(Source records)
================

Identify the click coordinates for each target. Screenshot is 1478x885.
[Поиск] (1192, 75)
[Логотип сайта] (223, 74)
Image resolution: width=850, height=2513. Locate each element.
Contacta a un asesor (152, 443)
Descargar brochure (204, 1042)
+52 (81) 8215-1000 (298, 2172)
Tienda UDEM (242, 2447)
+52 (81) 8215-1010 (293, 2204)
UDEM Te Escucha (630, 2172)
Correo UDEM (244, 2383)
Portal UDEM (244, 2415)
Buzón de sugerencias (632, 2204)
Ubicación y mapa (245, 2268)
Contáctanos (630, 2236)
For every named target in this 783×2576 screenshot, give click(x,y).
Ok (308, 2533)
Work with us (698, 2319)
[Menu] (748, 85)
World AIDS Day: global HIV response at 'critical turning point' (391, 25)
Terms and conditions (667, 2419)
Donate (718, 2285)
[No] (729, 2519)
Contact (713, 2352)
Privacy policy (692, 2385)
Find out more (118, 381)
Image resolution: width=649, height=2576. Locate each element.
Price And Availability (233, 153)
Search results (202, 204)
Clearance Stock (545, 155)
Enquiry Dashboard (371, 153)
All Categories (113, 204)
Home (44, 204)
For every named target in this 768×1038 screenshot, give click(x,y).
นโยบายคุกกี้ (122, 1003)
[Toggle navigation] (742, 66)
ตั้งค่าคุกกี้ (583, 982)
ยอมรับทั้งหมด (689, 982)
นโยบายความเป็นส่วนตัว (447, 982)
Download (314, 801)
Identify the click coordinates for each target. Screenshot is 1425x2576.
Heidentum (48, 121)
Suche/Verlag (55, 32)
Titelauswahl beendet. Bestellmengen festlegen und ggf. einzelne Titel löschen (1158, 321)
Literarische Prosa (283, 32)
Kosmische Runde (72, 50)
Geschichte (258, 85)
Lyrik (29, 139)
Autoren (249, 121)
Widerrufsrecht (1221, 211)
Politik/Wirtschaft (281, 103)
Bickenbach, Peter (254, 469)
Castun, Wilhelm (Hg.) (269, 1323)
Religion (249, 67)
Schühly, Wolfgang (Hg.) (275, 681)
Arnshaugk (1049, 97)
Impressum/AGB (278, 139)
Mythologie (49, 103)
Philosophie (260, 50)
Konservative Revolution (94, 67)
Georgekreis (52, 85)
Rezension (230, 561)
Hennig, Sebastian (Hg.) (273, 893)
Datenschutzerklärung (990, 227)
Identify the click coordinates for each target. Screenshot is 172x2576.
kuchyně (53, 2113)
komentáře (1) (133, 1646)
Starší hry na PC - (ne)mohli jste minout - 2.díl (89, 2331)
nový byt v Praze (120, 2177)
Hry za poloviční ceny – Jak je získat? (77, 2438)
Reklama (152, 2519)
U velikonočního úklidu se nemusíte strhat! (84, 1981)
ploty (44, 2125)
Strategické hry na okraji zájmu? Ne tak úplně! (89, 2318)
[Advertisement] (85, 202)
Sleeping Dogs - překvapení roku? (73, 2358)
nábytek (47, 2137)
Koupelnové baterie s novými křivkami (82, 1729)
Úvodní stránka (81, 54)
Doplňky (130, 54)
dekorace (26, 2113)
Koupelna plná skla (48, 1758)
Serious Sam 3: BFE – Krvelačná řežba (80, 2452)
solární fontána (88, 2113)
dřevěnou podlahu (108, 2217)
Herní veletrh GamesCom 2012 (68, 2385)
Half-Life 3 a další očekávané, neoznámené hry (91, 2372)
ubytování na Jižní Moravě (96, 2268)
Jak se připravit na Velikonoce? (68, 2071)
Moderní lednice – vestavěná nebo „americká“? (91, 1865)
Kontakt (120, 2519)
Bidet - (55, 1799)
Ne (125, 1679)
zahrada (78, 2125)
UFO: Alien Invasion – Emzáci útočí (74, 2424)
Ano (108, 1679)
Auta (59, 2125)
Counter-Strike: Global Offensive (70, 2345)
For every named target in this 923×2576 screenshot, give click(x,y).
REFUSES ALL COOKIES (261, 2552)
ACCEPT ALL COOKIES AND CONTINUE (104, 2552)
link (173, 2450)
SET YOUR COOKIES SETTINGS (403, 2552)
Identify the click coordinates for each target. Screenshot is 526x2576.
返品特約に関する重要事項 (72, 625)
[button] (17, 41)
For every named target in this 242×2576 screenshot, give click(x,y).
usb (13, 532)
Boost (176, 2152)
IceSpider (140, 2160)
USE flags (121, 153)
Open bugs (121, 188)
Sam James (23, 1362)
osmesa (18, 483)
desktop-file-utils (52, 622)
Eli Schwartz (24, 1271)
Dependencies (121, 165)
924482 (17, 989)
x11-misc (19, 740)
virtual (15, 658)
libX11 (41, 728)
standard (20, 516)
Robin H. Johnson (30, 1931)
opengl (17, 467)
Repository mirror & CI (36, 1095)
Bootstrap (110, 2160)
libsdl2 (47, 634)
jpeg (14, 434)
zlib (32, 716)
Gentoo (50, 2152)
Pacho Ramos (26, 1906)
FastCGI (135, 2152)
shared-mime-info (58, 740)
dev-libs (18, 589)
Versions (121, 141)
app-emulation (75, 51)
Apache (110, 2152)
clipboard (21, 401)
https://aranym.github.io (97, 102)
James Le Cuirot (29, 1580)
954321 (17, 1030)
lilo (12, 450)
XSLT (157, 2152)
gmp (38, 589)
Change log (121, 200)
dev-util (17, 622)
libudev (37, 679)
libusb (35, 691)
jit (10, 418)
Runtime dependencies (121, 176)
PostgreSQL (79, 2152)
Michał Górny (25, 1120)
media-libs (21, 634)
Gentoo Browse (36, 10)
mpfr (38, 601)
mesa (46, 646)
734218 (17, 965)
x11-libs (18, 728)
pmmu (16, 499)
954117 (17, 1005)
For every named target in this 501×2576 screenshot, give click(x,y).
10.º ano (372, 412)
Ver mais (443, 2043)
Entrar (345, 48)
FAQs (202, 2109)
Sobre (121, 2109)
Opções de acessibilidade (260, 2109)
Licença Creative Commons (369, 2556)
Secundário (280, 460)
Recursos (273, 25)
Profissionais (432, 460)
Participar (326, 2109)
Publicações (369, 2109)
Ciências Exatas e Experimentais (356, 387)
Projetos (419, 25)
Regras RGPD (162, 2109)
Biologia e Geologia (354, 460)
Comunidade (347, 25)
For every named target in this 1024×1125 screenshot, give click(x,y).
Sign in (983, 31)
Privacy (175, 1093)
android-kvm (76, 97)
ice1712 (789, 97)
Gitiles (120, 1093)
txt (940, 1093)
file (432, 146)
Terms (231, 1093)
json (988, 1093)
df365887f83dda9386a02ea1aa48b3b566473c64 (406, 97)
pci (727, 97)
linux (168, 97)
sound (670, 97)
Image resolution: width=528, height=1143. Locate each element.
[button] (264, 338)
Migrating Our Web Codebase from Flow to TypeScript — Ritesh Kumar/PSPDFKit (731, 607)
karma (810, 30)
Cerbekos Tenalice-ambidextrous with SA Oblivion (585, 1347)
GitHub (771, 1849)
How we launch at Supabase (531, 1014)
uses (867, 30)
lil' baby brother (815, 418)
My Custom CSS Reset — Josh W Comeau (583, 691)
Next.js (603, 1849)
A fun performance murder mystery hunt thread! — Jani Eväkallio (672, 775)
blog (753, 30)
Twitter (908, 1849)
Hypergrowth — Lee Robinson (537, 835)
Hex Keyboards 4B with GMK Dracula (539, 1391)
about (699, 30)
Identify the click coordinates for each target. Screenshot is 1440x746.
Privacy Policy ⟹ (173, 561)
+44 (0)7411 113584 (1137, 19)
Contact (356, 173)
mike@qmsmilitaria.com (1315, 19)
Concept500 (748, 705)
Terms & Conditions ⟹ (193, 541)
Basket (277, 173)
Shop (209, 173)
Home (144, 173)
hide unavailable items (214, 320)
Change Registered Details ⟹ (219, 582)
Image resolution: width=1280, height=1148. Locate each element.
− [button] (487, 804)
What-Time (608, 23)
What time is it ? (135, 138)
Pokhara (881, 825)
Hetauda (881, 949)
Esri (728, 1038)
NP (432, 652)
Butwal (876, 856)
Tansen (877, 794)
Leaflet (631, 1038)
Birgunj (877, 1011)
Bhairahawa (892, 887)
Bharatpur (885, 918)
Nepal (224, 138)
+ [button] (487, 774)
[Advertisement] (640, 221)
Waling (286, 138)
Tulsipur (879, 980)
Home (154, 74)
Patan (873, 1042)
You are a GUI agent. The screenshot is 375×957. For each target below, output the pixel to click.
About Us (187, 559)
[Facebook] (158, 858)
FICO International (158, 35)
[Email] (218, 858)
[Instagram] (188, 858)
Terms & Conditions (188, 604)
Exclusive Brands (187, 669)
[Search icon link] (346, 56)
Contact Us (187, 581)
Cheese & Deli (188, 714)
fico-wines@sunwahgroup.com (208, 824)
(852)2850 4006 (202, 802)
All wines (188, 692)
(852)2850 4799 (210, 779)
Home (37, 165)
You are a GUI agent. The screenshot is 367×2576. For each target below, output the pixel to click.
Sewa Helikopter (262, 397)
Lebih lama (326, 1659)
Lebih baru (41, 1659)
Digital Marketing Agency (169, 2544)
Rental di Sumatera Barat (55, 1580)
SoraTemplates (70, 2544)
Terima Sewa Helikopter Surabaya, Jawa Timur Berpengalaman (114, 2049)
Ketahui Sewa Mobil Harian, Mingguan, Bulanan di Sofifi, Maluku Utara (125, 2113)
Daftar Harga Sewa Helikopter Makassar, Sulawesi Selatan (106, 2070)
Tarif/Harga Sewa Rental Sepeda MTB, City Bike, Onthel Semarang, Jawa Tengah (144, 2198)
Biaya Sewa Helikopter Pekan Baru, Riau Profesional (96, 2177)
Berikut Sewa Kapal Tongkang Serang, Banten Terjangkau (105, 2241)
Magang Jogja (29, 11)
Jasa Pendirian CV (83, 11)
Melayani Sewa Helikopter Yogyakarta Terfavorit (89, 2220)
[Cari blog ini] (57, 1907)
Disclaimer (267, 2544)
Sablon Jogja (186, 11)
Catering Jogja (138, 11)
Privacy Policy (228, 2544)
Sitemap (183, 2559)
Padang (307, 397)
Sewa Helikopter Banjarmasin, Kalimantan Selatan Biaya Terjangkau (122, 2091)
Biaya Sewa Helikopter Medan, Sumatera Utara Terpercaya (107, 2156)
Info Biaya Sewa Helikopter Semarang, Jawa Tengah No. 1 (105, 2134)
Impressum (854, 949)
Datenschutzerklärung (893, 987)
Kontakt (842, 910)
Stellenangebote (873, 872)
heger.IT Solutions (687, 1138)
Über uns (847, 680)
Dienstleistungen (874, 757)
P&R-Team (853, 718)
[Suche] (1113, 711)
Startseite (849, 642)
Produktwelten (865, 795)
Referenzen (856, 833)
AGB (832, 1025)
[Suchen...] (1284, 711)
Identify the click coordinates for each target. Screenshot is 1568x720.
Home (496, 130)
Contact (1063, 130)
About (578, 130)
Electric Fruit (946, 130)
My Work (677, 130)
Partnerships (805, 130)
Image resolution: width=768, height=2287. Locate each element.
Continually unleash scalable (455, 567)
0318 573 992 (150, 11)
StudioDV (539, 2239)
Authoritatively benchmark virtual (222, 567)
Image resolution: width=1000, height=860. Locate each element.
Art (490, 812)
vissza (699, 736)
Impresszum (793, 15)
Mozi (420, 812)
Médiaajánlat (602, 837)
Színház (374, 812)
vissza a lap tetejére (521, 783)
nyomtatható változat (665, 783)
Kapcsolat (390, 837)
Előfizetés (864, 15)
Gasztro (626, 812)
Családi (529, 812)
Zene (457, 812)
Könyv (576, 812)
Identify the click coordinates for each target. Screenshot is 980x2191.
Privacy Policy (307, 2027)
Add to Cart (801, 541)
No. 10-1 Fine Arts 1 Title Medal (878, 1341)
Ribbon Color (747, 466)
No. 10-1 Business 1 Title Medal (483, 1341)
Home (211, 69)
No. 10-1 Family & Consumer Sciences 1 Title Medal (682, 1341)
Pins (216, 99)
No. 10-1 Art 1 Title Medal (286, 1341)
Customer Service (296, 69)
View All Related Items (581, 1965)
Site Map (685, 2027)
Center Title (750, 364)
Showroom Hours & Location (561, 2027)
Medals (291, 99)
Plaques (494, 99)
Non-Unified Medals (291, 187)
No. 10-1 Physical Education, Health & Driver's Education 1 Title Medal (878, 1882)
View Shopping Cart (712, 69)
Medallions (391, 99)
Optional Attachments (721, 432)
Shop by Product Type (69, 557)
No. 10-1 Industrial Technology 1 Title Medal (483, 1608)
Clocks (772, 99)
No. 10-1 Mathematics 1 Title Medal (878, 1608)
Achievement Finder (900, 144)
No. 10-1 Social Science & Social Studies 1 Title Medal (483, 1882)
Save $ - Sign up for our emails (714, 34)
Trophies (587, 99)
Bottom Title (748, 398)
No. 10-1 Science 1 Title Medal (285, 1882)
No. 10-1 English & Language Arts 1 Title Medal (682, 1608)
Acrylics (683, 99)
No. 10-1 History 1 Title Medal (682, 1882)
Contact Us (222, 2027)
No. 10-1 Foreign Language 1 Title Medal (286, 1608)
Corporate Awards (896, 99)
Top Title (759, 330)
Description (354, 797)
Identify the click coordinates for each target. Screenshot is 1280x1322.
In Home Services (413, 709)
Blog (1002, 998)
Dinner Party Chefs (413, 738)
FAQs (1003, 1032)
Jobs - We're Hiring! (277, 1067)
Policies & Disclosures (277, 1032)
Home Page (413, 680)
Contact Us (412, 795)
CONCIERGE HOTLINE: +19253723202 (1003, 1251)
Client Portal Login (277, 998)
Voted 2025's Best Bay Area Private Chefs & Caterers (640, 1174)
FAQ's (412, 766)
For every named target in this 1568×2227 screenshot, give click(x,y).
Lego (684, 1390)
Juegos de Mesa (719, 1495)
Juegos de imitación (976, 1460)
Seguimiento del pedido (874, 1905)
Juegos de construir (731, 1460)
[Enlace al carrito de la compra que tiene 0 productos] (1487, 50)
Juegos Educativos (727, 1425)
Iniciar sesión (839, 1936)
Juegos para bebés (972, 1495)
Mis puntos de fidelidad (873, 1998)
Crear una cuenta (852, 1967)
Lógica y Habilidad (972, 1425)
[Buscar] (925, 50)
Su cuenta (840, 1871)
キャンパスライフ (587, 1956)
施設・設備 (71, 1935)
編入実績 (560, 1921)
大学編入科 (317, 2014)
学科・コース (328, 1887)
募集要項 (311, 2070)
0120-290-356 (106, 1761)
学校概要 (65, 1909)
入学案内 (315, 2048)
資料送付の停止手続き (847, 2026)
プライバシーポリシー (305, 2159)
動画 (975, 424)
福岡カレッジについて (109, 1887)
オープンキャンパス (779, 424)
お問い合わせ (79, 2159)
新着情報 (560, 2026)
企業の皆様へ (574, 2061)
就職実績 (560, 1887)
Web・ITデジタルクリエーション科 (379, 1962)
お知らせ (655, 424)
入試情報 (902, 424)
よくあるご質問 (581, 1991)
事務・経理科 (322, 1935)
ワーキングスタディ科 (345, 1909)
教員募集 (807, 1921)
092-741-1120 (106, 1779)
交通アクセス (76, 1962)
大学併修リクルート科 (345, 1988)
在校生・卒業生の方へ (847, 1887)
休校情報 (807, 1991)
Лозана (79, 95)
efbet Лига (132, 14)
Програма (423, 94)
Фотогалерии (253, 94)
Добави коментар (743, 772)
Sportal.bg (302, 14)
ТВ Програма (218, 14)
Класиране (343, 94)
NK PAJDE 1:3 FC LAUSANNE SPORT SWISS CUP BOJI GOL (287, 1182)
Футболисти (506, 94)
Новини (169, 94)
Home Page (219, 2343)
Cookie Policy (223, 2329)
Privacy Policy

================

#### Problem description
Edit the listing lines from the line with "Koupelnové baterie s" to the line with "dřevěnou podlahu (108, 2217)", replacing "solární" with "zahradní" and leaving everything else as it is. Give only those lines.

#### Solution to this task
Koupelnové baterie s novými křivkami (82, 1729)
Úvodní stránka (81, 54)
Doplňky (130, 54)
dekorace (26, 2113)
Koupelna plná skla (48, 1758)
Serious Sam 3: BFE – Krvelačná řežba (80, 2452)
zahradní fontána (88, 2113)
dřevěnou podlahu (108, 2217)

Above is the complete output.